Last week, Mozilla announced the first official releases of DeepSpeech and Common Voice, their open source speech recognition system and speech dataset! They seem to have made a lot of progress on DeepSpeech in little time: they had a target of <10% word error rate and achieved 6.5%! This is a very strong result — for comparison Google boasts a 4.9% WER (albeit on different datasets). See their technical post for more details on how they pulled it off.
For this post, I’ll cover the basic information you’ll need to get it up and running on a Linux guest VM running on VirtualBox on a Windows host, since that’s my home setup. Note that the engine has not yet been integrated into any sort of real-time system, so what you’ll have at the end of this is a developers sandbox to play with — not something you can start using day-to-day. I do hope to eventually get it integrated into my daily workflow, but that’s going to take much more time.
UPDATE(12/25): If you are using Windows 10, consider running DeepSpeech natively on WSL (Windows Subsystem for Linux) instead of a VM, where you don’t have to compile from source and you’ll have faster recognition speed. Instructions here: https://fotidim.com/deepspeech-on-windows-wsl-287cb27557d4. If you run into problems with processor limitations, see info below on how to adjust CPU optimizations when compiling from source.
First, a note on requirements. Currently, the only supported operating systems are Mac and Linux (not Windows). Additionally, in order to get real-time recognition speed, you need to use a high-performance nVidia GPU (e.g. Geforce GTX 1070) on Linux (Mac not supported). Unfortunately, even though I have such a GPU, VirtualBox does not support PCI passthrough from Windows to Linux, so I can’t take advantage of it. That’s why I chose to target CPU on my Linux VM to get started. At some point I’ll also want to set up dual-boot Linux to use my GPU (and possibly start using Aenea). For more details on requirements, see the release notes.

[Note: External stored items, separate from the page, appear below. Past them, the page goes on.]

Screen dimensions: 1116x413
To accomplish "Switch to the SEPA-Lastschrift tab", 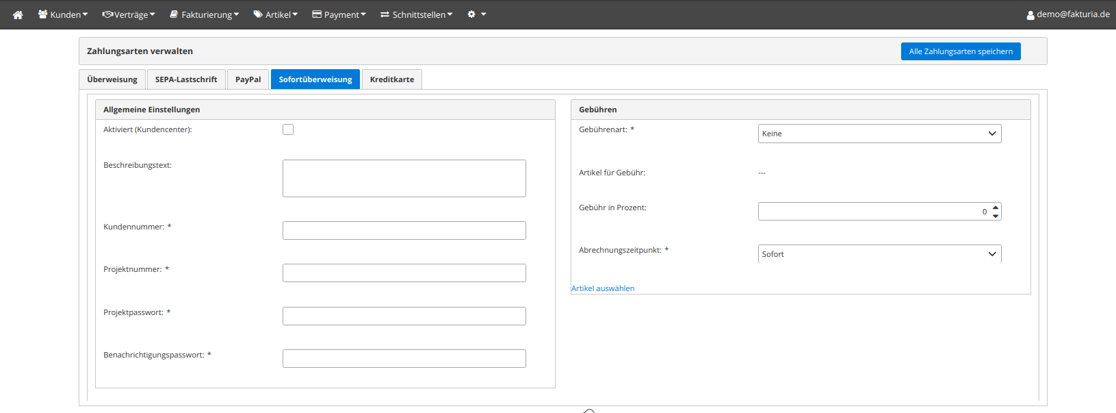I will [186, 79].
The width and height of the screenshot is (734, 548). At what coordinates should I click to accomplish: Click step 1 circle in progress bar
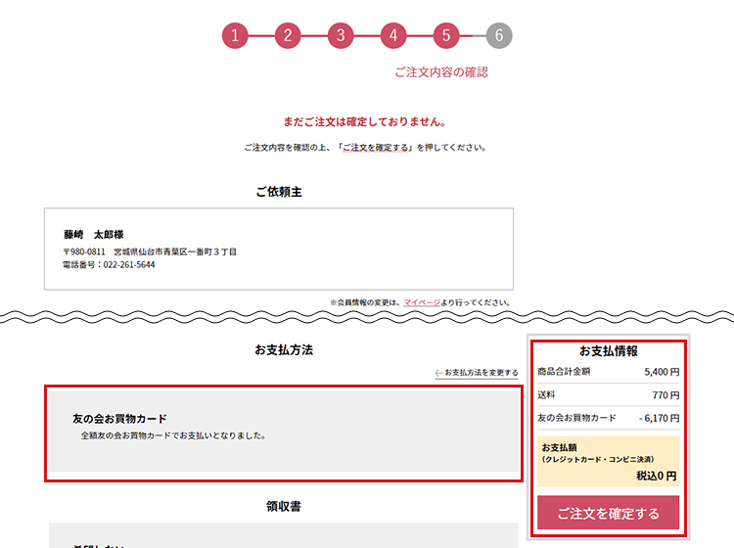[235, 36]
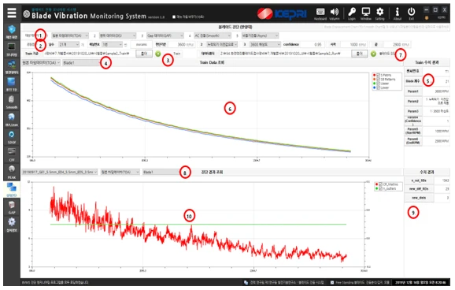Click the Keyboard icon in header

click(x=320, y=13)
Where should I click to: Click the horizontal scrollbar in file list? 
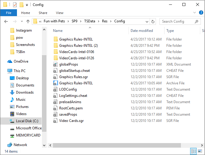[x=116, y=145]
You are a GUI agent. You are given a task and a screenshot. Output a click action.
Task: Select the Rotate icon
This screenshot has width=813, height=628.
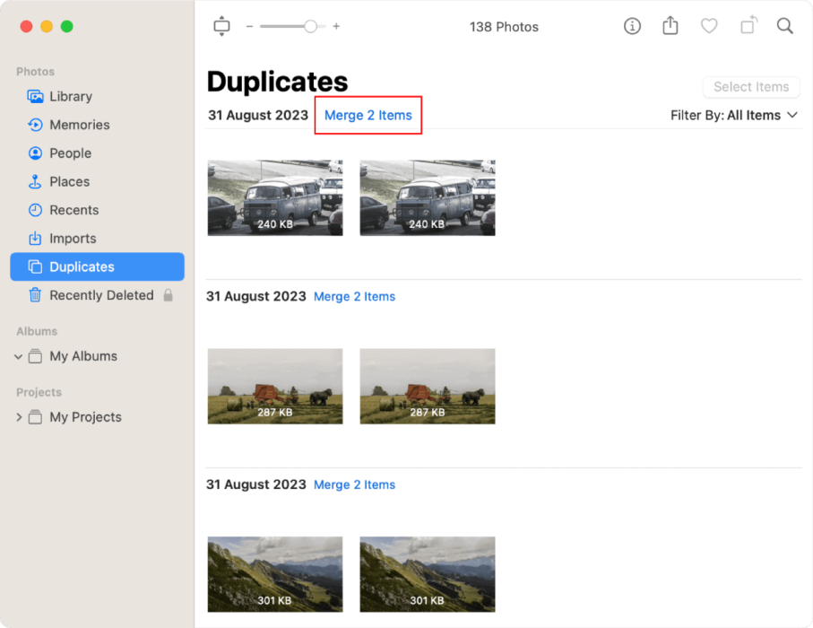(x=748, y=26)
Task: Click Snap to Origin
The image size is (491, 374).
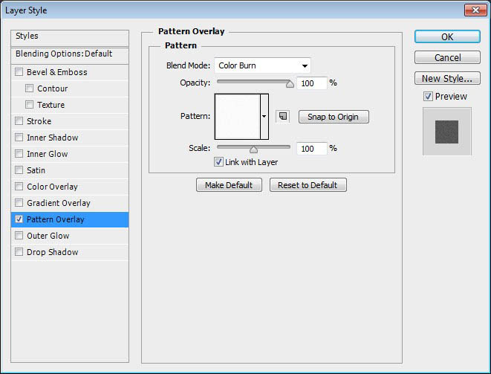Action: [334, 117]
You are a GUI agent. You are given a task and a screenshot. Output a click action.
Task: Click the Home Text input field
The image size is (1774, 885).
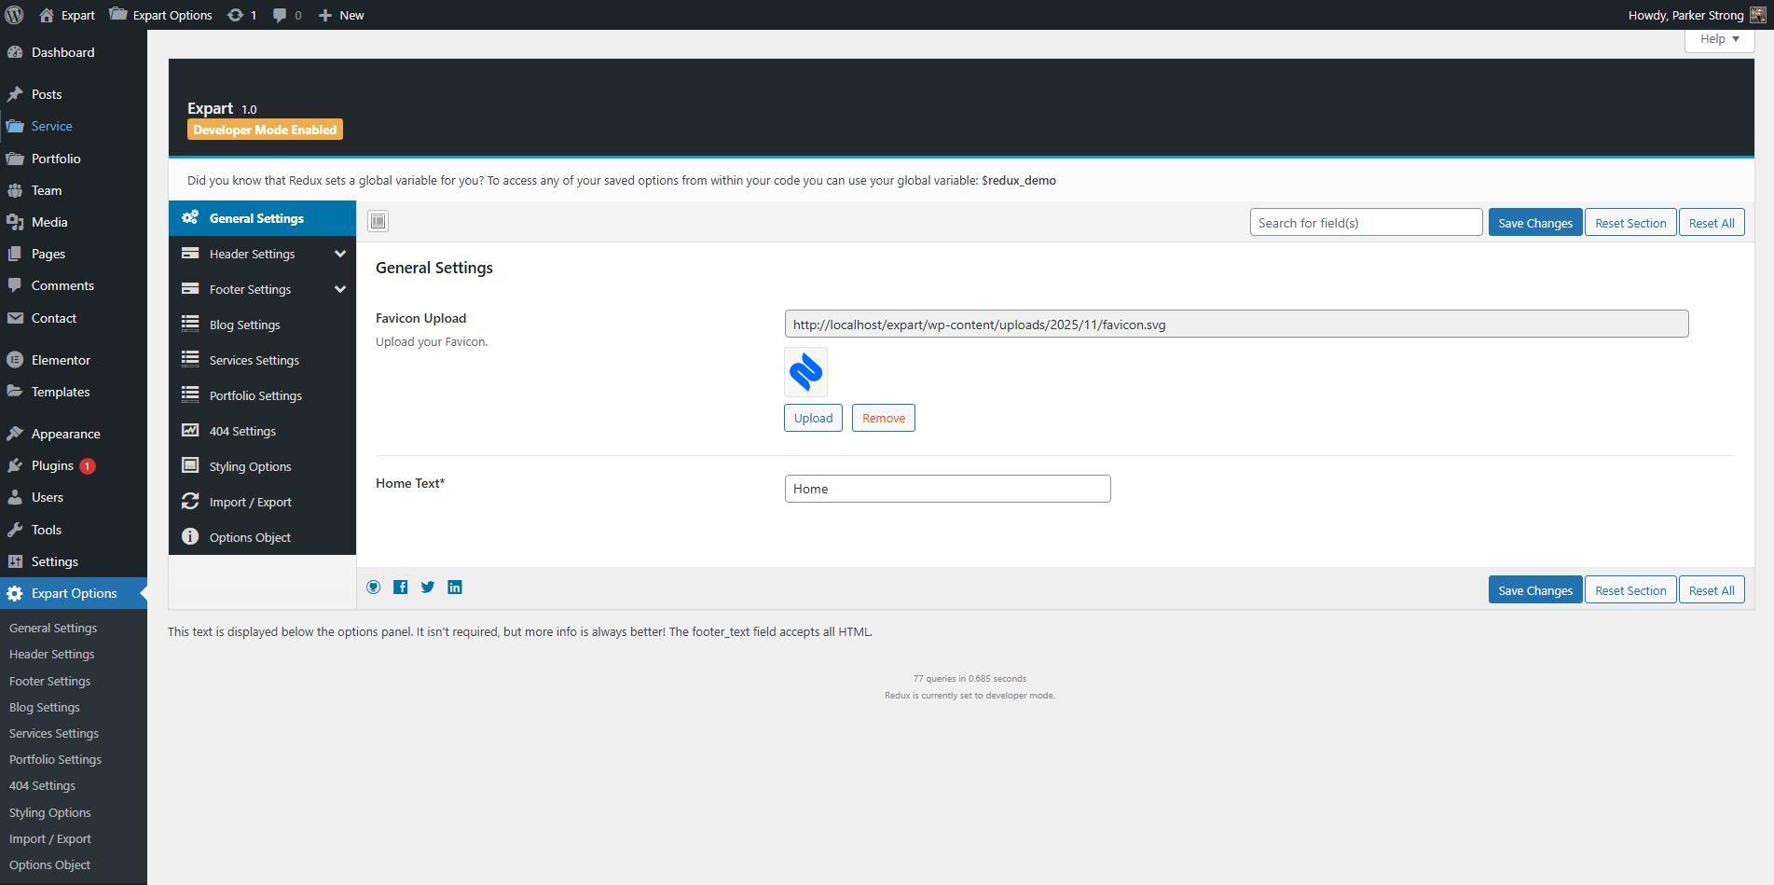(x=947, y=489)
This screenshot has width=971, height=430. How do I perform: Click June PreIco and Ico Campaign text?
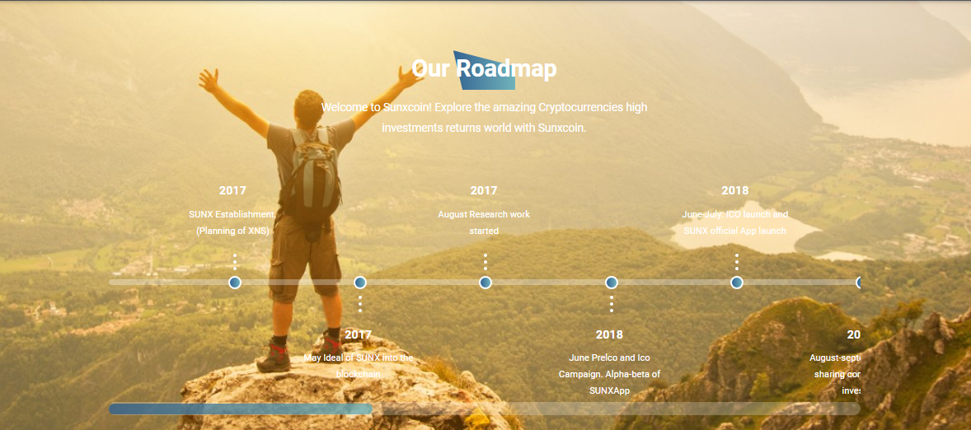pos(609,374)
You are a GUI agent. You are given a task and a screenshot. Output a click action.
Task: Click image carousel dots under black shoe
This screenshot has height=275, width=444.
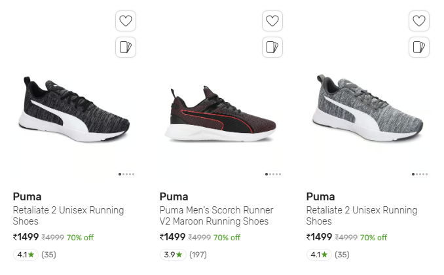[x=127, y=174]
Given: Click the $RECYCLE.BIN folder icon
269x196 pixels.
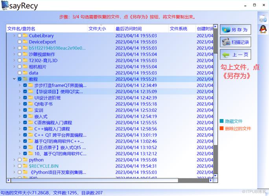Looking at the screenshot, I should (x=25, y=166).
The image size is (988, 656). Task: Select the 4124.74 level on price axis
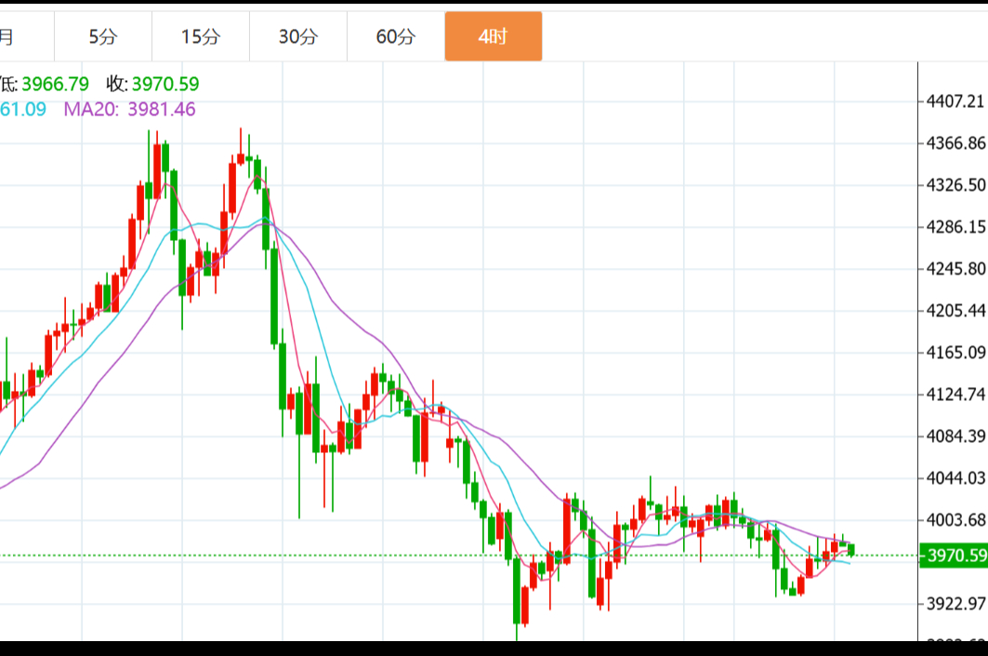click(955, 395)
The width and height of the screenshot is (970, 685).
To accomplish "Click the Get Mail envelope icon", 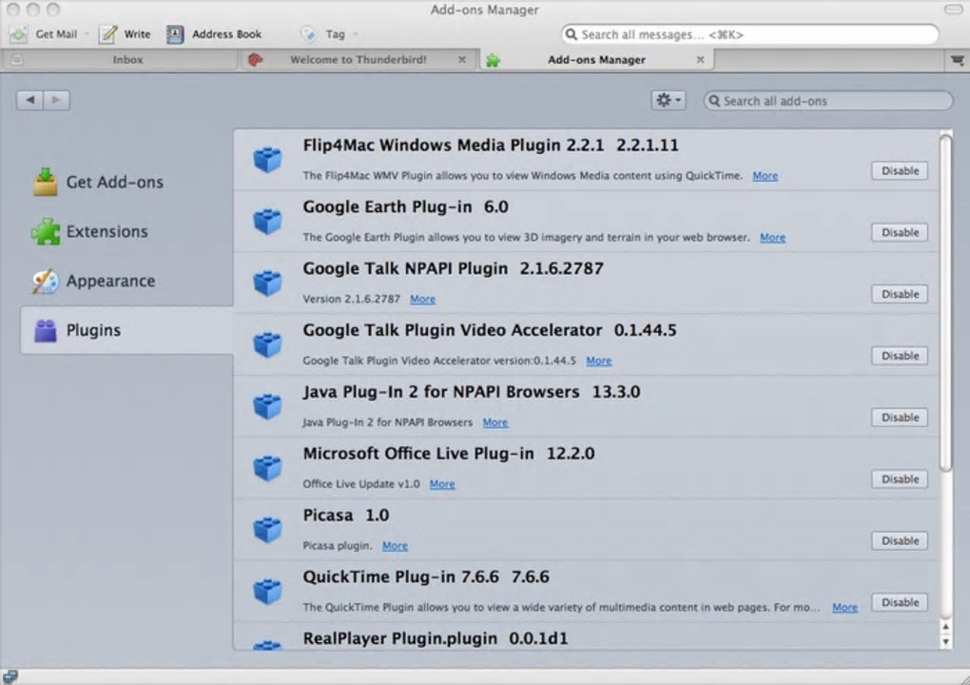I will pyautogui.click(x=19, y=34).
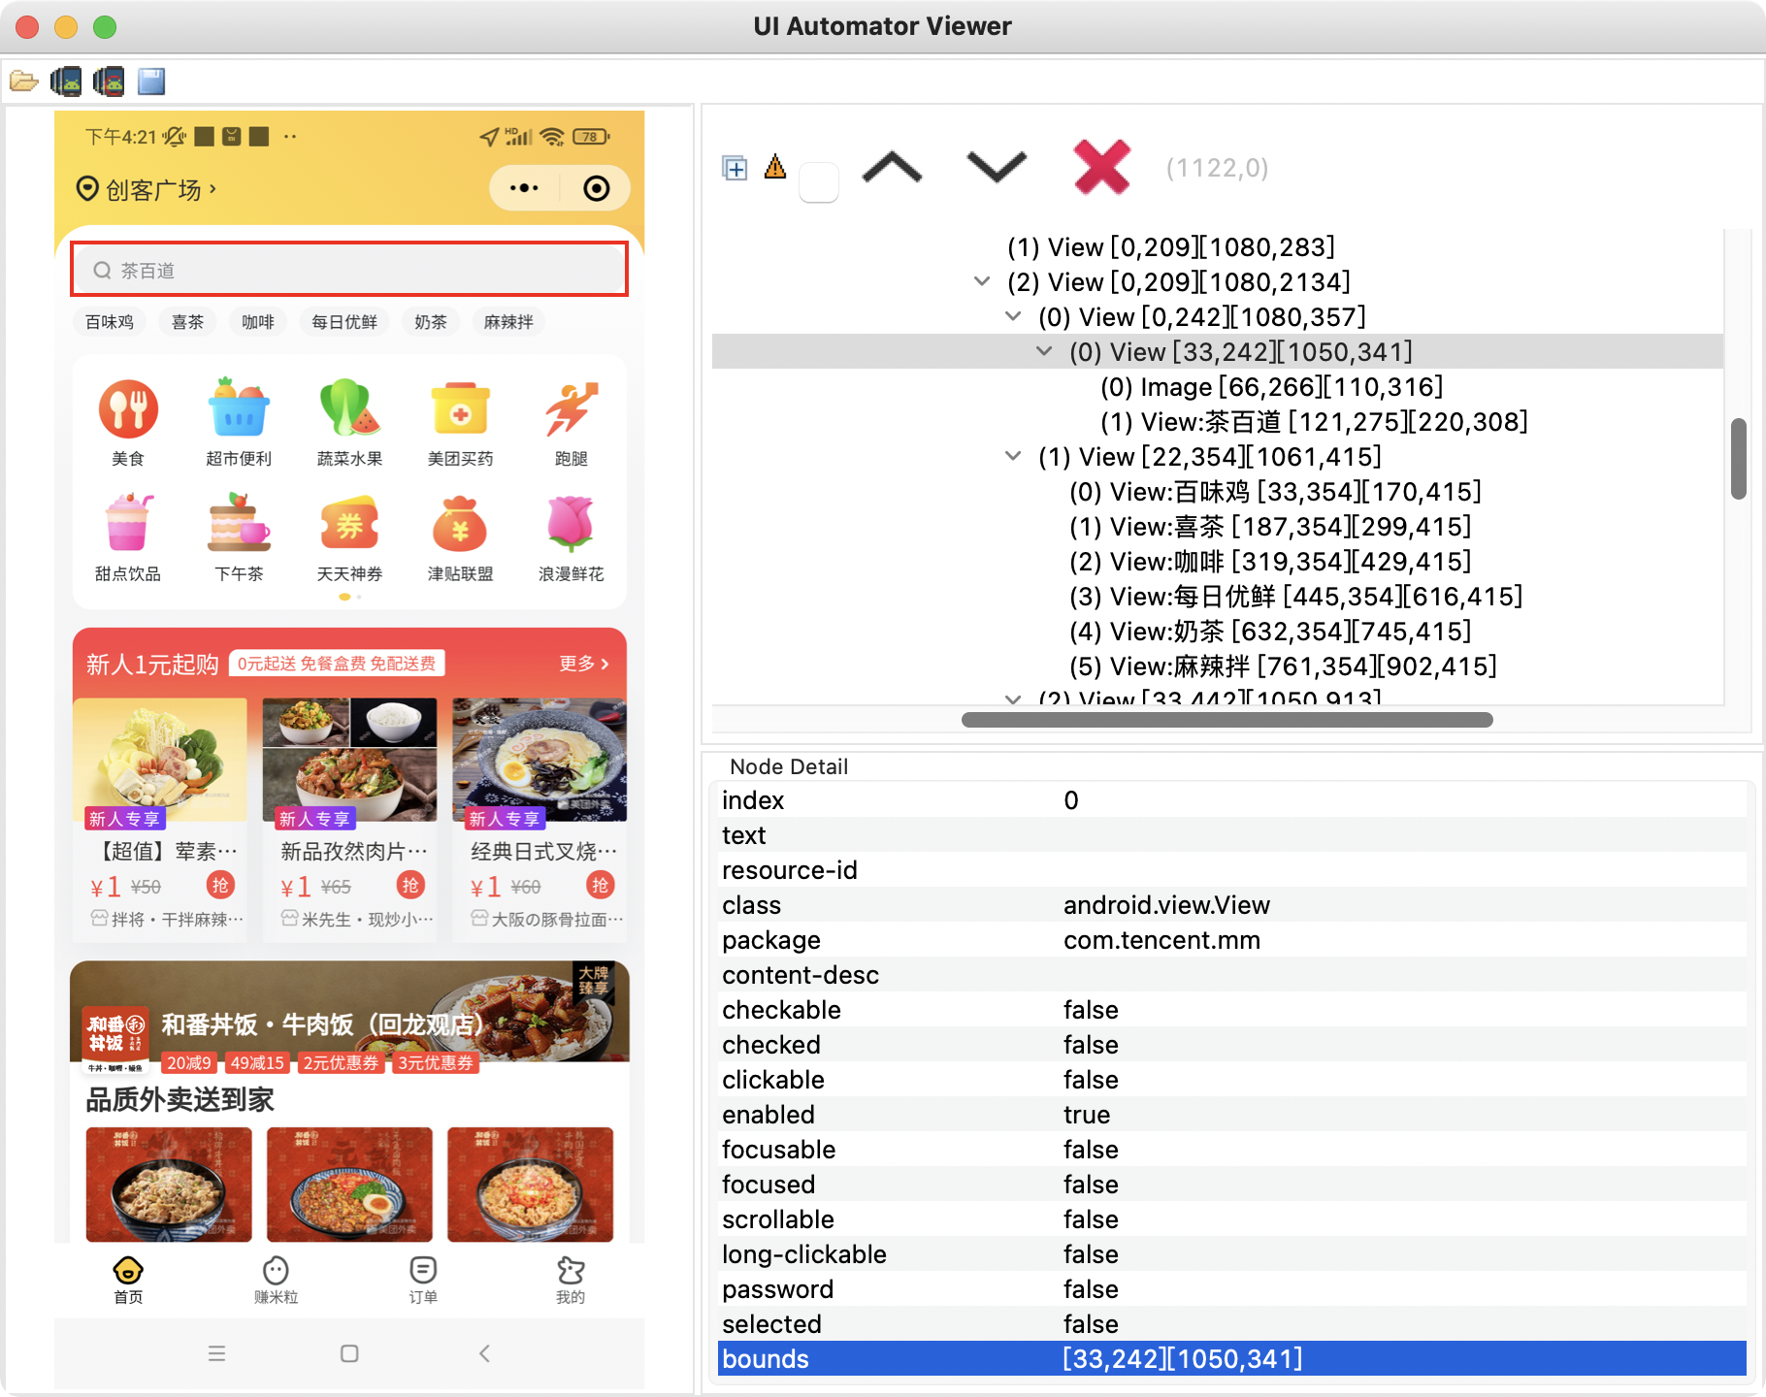The height and width of the screenshot is (1397, 1766).
Task: Go to next node with down arrow
Action: point(997,168)
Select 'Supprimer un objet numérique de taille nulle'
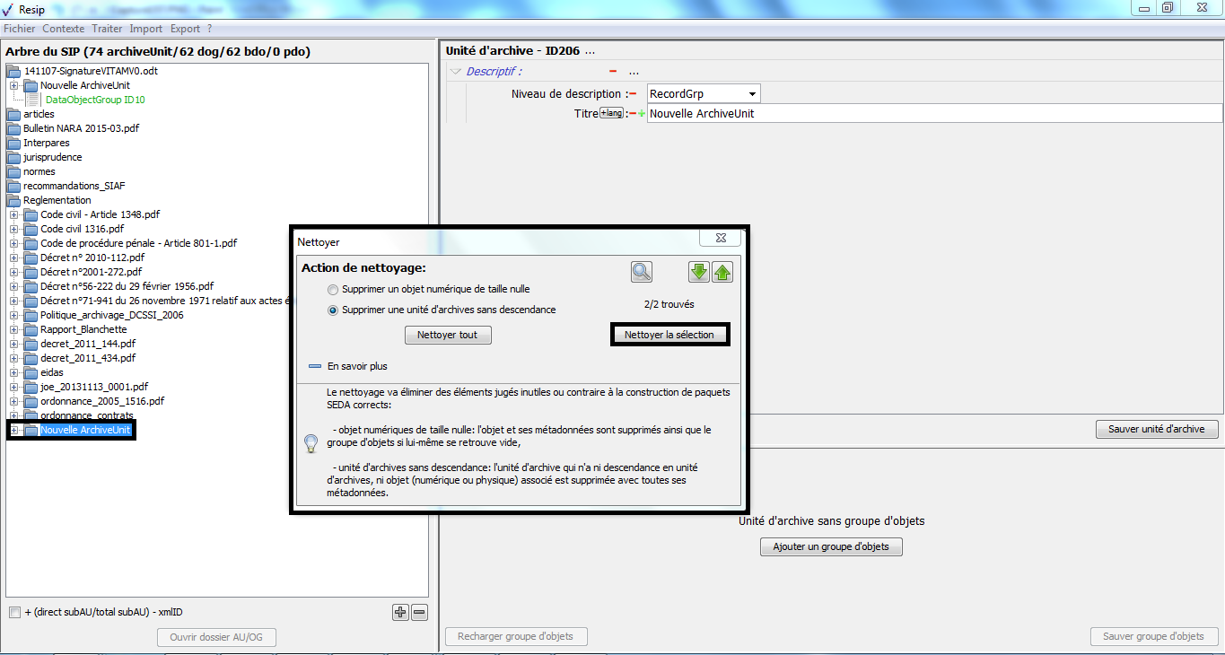The image size is (1225, 655). click(x=334, y=290)
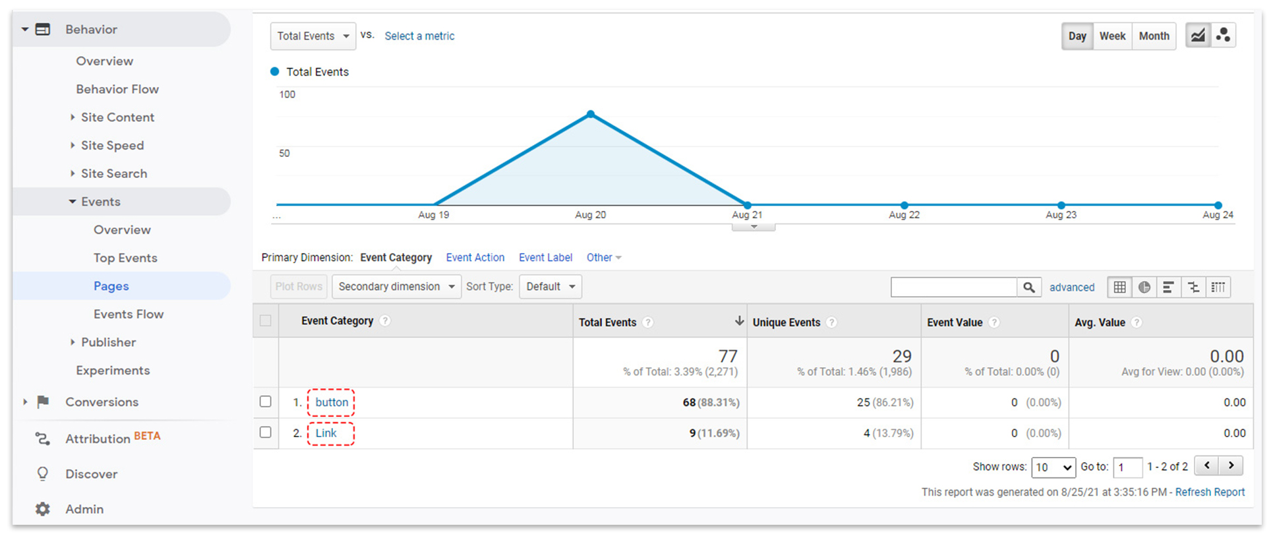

My first attempt to get this working followed the README to install the Python package using pip. Unfortunately, this didn’t work because the pip release of DeepSpeech was built with processor optimizations that are not available on a VirtualBox VM (specifically, FMA). Instead, I had to build from source.
You should start by following these instructions to install Git LFS, clone the code, and optionally create a Python virtualenv (but stop before it says to run
pip install deepspeech). Next, you’ll find the instructions to build from source here. That covers most of the details, so I’ll just describe the steps you’ll need to modify.
First, if you want to squeeze as much out of your CPU as you possibly can, you should compile DeepSpeech with all the possible CPU extensions. In order to take advantage of AVX2 in VirtualBox if your CPU supports it (first generation was Haswell), you will need to manually enable it by following these instructions. Then, you will need to modify the bazel build command when building TensorFlow and DeepSpeech. In theory, bazel is configured by TensorFlow such that it should automatically detect your CPU architecture and handle this for you, but in practice it does not. In order to fix this, simply adjust the bazel command like so:
bazel build -c opt –copt=-O3 –copt=-mavx –copt=-mavx2 –copt=-mfpmath=both –copt=-msse4.2 //tensorflow:libtensorflow_cc.so //tensorflow:libtensorflow_framework.so //native_client:deepspeech //native_client:deepspeech_utils //native_client:libctc_decoder_with_kenlm.so //native_client:generate_trie
Note that I did not enable FMA, which as I mentioned earlier is not supported by VirtualBox.
After you complete all the instructions for building and installing DeepSpeech, you’ll want to download the models and audio data so you have something to experiment with. You can find these on the release page.
Finally, you can test it all out!
$ python/client.py ../models/output_graph.pb ../audio/2830-3980-0043.wav ../models/alphabet.txt ../models/lm.binary ../models/trie
Loading model from file ../models/output_graph.pb
Loaded model in 14.863s.
Loading language model from files ../models/lm.binary ../models/trie
Loaded language model in 19.973s.
experience proves this
Inference took 12.920s for 1.975s audio file.
If it complains about missing .so files, try adding the following to your library path:
The very first run is usually slow so try running it again and inference should be faster. I also did tests before and after applying the CPU extensions, and found it reduced recognition time in this example from about 5.2s to 4.9s — modest, but I’ll take what I can get. I haven’t yet tried with GPU but supposedly it is faster than real-time, which is exciting.
Next, you’ll certainly want to test out your own audio. I recommend using Audacity to generate the recording. Just a few steps to generate the right format:
- Change your microphone recording to mono by adjusting the dropdown near the top of the window from “2 (Stereo) Recording” to “1 (Mono) Recording”.
- Change the “Project Rate” in the lower left of the window to 16000.
- Record the audio.
- Export as WAV using “File::Export Audio” with the default settings with type “WAV (Mirosoft) signed 16-bit PCM” (the default).
That’s it for now! Some next steps I’m planning: transcribing my own speech in real-time, and testing it out on my GPU by dual-booting Linux.